今日は保育参観の1日目でした(と、同時に今年度は初めての保育参観でした)。・・・うちの子はどんな風に生活しているのだろう? お友達とは仲良くやれているだろうか? 保育園を楽しんでいるだろうか? 嫌な思いはしていないだうか?・・いろんな「?」を保護者の皆さんはお持ちかもしれません。そんな「?」の謎が、保育参観で少しでも解けるようになるといいのですが、いかがだったでしょうか。お子さんの様子をじっくりとご覧いただけたでしょうか。

保育では「見える」ということがよくテーマになります。それをよく「子ども理解」といいます。人(研究者)によっては「保育は子ども理解に始まり子ども理解に終わる」とさえ言われます。始まりと終わりの間には何があるのかというと、「保育のプロセスがある」というわけです。

保育参観は、一日、しかも数時間ですから、ある意味で定点観測のようなものです。それでも、どんな風に過ごしているか想像していたものに、かなり多くの情報が新たに加わったのではないでしょうか。「こんな毎日の積み重ねなんだな」と理解してもらえると思います。

数ヶ月おきに定点観測してもらうと、その前の時の姿に比べて、「おしゃべりが上手くなった」「絵本を食い入るようにみていた」「家で歌っていたのは、この歌だったんだな」「積木をあんなに高く積めるようになったのか」「クライミングに登れるようになったんだな」・・などなど、いろいろ変化がよくわかるでしょう。毎日一緒にいると見えにくい小さな変化の積み重ねも、間を置いて見るとその大きな変化に驚くことがよくあります。

その一方で、毎日一緒に生活しているからこそ、よく見えることもあります。それは、保育のプロセスをみているからです。そうなった結果については、必ず原因があります。あのこときはこうだったけど、今はこうなった。それはこんな「経験」があったから、という繋がりのところ(因果関係や相関関係に近いもの)を意識しているからです。今日のわらすのブログにあるように、子どもが自分の感情を自覚できるようになってきた育ちに担任が気づいています。そして、その育ちに大きな成長を感じとっています。子どもの姿の「よさ」を担任は伝えたいと思っています。見ることだけでは見えないことが子ども理解にはたくさん含まれています。

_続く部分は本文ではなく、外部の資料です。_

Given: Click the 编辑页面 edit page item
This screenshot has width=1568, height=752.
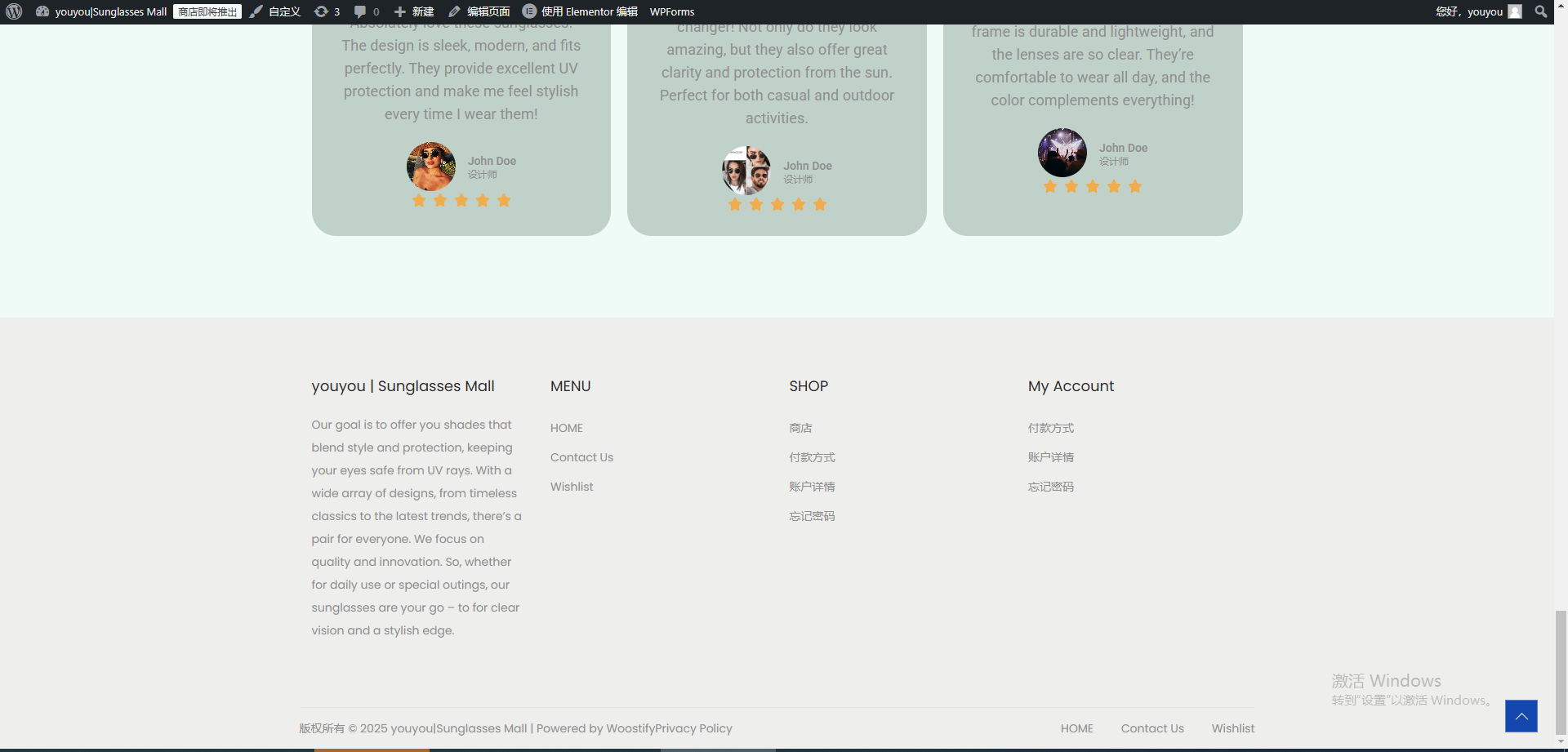Looking at the screenshot, I should [x=479, y=11].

保育は今の「子どもの姿」になるために、意図して環境を整え、それを通して経験することを計画しています。さらには、子どもたちの少し先の「未来」も想像します。「もうすぐきっとこんな絵を描くようになるだろう」「こんなパズルを完成させるようになるだろう」そんなことを期待しながら生活を作っています。

今回の保育参観は、コロナ対策で密を避けるために、参観数をほぼ均等にさせていただきました。そのため希望通りにならなかったかもしれませんが、ご了承ください。また保育園で見せてくれる姿をどう見るか、担任の見方を通した子どもの見方も、ぜひ参考になさってみてください。